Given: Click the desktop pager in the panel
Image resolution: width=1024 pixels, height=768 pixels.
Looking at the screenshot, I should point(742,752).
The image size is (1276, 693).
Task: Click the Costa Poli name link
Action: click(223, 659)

## WHAT YOU NEED TO DO
Transcribe the records exactly as they appear.

## RESPONSE
Given: Click the desktop pager in the panel
Image resolution: width=1024 pixels, height=768 pixels.
Looking at the screenshot, I should point(742,752).
The image size is (1276, 693).
Task: Click the Costa Poli name link
Action: click(223, 659)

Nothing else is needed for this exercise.